For in thy bed I purpose to destroy thee:

That done, some worthless slave of thine I'll slay,

To kill thine honour with thy life's decay;

And in thy dead arms do I mean to place him,

Swearing I slew him, seeing thee embrace him.

“Nel profondo dell’anima ho discusso

che torto, onta e dolore seguiranno;

ma nulla può frenare il desiderio,

fermar la corsa della furia cieca.

So che verranno pentimento, pianto,

biasimo, sdegno, mortale inimicizia;

ma ad abbracciar l’infamia mia m’affretto”.

La sua spada romana intanto leva,

che torreggiante come un falco in cielo

con ombra d’ali copre la sua preda,

e la minaccia col suo becco adunco.

Tal l’oltraggioso brando sull’inerme

Lucrezia che tremante ascolta, preda

che ha visto il falco e udito il suo sonaglio.

“Stanotte ti godrò”, dice, “Lucrezia.

Se mi resisti, userò la forza,

e ti distruggerò sopra il tuo letto;

e poi ucciderò qualche tuo schiavo,

in modo da ammazzarti e onore e vita,

lo metterò tra le tue braccia morte,

e giurerò che lì l’ho visto e ucciso.

In queste stanze ritroviamo i motivi già presenti nell’ Ad Urbe Condita di Tito Livio,

Tarquinio vittima della sua passione, della lussuria, del desiderio, prende con la forza

Lucrezia, sorprendendola nel sonno e minacciandola con la spada.

Per il disonore e la vergogna, Lucrezia, una volta confessato l’abuso subito, sguainata

la spada si suicida, abbandonando il suo corpo su di essa.

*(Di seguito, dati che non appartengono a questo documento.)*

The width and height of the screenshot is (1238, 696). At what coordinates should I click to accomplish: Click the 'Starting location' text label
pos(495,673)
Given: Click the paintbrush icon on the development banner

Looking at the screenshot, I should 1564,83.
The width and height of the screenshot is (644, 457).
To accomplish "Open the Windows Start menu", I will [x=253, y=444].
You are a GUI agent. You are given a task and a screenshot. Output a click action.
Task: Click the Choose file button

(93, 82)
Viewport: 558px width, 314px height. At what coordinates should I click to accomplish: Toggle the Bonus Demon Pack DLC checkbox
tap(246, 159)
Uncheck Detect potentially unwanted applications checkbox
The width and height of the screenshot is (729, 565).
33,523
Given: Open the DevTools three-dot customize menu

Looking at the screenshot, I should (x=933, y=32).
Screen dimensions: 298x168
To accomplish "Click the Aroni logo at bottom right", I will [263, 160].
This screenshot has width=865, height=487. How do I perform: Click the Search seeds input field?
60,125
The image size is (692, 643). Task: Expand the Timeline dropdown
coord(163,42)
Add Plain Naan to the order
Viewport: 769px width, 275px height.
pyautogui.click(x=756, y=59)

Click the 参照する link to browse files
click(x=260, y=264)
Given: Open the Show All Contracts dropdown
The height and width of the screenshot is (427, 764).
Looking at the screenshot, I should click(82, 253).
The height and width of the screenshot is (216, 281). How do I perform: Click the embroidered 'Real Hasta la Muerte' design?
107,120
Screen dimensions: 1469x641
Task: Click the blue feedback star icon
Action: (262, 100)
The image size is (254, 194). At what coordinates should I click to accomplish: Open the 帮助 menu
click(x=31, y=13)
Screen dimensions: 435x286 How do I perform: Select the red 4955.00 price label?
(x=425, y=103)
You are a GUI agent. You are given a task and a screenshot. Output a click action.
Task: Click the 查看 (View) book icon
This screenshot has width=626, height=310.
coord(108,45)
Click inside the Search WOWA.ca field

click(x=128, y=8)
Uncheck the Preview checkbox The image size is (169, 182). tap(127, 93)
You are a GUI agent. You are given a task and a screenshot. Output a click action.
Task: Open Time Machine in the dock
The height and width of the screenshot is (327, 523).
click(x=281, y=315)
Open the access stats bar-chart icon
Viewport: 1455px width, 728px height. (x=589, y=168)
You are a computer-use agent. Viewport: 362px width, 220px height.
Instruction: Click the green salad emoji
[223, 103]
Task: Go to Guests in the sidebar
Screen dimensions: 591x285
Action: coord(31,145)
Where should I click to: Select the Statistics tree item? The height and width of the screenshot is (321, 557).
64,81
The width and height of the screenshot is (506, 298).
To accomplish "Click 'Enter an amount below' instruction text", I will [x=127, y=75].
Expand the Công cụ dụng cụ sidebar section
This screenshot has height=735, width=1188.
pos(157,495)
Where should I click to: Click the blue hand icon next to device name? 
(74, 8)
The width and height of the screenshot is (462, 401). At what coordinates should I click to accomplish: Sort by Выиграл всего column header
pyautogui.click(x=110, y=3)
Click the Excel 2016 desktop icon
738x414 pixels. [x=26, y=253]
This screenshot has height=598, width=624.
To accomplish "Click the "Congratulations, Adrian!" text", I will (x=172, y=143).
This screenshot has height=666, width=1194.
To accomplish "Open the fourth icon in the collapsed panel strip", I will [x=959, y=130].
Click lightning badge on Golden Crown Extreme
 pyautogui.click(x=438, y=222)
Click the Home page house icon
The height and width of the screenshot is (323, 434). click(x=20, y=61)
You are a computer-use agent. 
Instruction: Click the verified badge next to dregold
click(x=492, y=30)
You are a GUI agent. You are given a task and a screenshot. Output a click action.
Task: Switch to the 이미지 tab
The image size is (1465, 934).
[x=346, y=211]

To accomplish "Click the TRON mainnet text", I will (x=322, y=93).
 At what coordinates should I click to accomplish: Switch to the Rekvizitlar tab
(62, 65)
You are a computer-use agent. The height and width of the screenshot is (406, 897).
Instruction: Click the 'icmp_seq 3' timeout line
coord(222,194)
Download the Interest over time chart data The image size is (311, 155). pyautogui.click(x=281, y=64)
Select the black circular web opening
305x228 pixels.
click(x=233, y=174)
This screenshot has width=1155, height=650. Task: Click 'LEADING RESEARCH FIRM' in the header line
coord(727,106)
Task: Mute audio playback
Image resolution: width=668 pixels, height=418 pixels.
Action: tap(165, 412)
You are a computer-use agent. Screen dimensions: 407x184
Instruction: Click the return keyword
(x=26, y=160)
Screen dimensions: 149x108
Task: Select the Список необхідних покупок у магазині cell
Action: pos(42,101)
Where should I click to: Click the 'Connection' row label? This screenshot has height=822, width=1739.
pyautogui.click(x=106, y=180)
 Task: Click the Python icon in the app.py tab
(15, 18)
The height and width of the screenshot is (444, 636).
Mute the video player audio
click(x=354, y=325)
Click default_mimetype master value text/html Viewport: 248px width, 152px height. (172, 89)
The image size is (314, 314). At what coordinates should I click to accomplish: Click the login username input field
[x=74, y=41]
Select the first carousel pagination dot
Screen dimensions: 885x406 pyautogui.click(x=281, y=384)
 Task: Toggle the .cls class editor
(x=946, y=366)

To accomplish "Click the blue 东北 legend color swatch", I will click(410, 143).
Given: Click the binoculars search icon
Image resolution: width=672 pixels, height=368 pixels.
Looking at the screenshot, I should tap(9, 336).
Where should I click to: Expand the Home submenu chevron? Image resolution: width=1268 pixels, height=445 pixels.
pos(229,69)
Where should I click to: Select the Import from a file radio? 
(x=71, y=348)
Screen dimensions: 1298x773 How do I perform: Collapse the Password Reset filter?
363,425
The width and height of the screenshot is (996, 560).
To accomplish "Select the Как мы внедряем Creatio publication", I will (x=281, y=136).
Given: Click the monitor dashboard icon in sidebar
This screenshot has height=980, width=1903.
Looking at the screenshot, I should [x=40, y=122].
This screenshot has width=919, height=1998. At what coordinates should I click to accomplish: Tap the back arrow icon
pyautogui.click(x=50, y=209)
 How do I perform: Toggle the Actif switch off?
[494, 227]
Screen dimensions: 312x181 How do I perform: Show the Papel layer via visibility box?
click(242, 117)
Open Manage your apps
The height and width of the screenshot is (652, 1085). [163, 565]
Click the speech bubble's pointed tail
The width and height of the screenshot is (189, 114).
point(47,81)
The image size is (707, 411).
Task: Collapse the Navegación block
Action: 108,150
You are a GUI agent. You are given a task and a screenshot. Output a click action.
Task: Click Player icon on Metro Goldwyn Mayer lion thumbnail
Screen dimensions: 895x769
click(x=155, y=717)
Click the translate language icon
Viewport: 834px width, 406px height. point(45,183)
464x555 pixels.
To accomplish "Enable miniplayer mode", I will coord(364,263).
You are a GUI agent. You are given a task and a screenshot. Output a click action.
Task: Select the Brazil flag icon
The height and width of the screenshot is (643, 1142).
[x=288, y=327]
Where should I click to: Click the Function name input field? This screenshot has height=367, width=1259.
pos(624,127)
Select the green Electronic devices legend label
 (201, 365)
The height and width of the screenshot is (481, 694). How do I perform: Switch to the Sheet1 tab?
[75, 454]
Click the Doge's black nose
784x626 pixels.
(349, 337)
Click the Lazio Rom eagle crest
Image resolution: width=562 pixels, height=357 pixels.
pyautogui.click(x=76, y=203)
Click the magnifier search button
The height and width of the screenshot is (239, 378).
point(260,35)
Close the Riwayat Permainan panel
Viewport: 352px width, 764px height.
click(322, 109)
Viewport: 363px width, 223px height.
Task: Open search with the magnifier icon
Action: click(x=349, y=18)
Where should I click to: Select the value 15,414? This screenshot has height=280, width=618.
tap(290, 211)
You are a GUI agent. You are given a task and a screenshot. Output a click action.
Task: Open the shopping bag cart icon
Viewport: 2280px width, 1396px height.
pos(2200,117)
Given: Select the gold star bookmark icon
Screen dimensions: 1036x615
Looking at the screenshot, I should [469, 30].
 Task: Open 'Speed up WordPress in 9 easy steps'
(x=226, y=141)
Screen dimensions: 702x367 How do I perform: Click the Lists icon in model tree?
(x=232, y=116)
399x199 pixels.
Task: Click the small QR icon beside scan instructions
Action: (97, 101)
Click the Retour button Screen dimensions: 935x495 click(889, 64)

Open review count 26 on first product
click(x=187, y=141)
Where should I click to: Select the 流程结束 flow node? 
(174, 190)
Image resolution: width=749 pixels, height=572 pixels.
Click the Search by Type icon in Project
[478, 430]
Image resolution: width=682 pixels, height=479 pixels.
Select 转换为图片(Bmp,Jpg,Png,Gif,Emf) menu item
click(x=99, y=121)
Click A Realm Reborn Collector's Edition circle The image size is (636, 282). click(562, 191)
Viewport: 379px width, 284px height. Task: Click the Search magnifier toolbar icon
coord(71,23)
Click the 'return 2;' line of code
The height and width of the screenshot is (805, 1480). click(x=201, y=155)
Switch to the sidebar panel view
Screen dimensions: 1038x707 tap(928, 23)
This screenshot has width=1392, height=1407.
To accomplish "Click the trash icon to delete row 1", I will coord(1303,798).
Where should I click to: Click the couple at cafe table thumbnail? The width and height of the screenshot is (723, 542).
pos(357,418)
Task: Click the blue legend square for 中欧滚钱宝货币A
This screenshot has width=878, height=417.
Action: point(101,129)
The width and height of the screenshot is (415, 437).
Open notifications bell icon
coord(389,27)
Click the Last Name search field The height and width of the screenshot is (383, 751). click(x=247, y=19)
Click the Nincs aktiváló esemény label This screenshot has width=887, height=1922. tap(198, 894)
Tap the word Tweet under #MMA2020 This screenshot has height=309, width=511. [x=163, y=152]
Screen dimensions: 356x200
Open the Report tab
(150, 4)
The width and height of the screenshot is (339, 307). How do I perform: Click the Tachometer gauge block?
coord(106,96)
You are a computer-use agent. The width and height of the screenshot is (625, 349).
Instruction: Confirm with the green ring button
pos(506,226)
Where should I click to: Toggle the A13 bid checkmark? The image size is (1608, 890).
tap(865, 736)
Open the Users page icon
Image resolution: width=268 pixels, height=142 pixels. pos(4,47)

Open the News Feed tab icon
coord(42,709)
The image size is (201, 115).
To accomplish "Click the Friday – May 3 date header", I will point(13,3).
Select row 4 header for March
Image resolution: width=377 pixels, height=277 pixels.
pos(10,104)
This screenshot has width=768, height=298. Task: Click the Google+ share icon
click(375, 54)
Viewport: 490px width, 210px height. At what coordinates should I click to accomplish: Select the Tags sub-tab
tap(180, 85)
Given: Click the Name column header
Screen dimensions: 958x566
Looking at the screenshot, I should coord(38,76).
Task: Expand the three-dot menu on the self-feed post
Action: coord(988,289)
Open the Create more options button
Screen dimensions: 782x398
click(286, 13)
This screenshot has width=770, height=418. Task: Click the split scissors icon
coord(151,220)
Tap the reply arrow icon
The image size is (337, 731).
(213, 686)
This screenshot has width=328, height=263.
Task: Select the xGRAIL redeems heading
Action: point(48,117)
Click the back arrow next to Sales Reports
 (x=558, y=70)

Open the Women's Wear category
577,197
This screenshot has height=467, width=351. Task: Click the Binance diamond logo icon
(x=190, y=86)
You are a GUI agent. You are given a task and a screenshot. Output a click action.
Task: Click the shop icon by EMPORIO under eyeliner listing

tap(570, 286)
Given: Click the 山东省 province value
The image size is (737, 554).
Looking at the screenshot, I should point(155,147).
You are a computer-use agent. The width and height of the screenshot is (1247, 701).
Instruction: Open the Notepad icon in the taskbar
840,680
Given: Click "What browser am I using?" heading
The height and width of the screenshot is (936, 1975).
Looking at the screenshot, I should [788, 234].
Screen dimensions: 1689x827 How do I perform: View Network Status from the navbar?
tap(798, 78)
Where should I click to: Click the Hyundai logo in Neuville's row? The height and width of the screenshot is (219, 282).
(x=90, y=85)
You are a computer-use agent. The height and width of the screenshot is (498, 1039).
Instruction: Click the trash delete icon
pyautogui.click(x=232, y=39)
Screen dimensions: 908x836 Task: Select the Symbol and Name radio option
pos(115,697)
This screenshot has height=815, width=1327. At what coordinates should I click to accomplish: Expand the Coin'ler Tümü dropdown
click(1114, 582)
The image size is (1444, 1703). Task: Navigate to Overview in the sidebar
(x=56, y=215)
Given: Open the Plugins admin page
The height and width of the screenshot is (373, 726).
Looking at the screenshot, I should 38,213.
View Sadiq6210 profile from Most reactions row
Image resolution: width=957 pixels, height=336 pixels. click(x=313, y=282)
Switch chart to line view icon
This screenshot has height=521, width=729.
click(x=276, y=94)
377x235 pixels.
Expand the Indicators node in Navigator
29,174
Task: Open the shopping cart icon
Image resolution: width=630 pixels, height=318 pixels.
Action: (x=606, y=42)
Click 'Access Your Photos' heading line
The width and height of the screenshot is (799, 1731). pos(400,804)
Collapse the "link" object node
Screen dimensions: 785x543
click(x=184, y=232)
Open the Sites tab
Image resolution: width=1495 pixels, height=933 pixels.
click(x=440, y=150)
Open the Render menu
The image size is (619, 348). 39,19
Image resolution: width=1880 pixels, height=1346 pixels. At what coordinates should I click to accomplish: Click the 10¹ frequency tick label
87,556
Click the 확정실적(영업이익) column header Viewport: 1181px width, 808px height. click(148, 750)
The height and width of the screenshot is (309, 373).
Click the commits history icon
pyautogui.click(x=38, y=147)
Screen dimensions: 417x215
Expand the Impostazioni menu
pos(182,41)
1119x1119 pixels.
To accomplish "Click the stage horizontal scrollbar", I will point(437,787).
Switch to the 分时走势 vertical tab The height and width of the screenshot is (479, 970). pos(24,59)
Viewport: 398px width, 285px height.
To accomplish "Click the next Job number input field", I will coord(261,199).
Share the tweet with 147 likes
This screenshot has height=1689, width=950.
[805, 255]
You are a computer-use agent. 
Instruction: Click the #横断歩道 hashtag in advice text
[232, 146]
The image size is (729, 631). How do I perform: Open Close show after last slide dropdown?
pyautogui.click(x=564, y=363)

Lucrezia è la prima donna politicamente influente nell’antichità romana,

parallelamente ad Elisabetta I, the Virgin Queen, la sovrana d’Inghilterra. Donna

potente, casta, integra. A mio avviso in questi versi è ravvisabile un omaggio a sua

maestà, anche perché come sappiamo Shakespeare li compone in un periodo molto

particolare, i teatri sono chiusi a causa della peste e l’autore vuole dimostrare di non

essere solo un drammaturgo, ma di sapersi cimentare eccellentemente anche nell’arte

poetica, ritenuta superiore a quell’epoca.